Collected data
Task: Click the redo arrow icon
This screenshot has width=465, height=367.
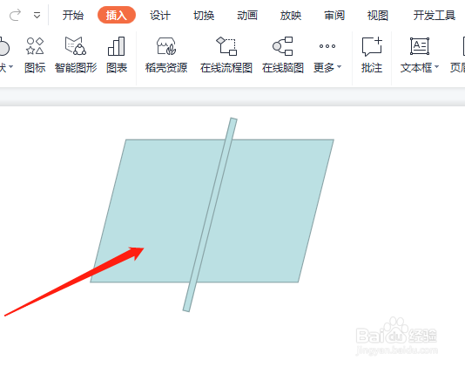Action: (x=15, y=15)
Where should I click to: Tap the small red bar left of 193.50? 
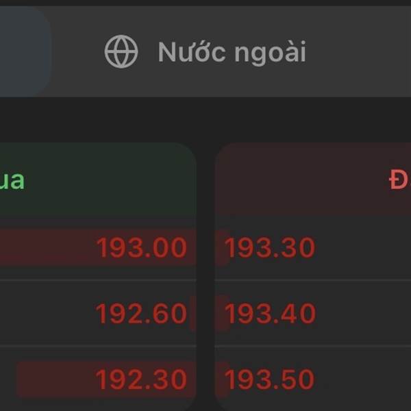[x=221, y=379]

Exercise aim: Give the records back exactly. Leave the pictures out.

Answer to this exercise:
Task: Click the redo arrow icon
This screenshot has width=465, height=367.
Action: (x=15, y=15)
Where should I click to: Tap the small red bar left of 193.50? 
[x=221, y=379]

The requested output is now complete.